## Opdracht
Schrijf alle regels van de onderstaande gegevens ongewijzigd over.

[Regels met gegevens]
────────────────
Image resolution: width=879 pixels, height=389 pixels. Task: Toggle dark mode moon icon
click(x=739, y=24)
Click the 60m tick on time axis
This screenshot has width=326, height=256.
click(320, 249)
────────────────
## Juiste antwoord
Image resolution: width=879 pixels, height=389 pixels. Task: Toggle dark mode moon icon
click(x=739, y=24)
Click the 60m tick on time axis
This screenshot has width=326, height=256.
click(320, 249)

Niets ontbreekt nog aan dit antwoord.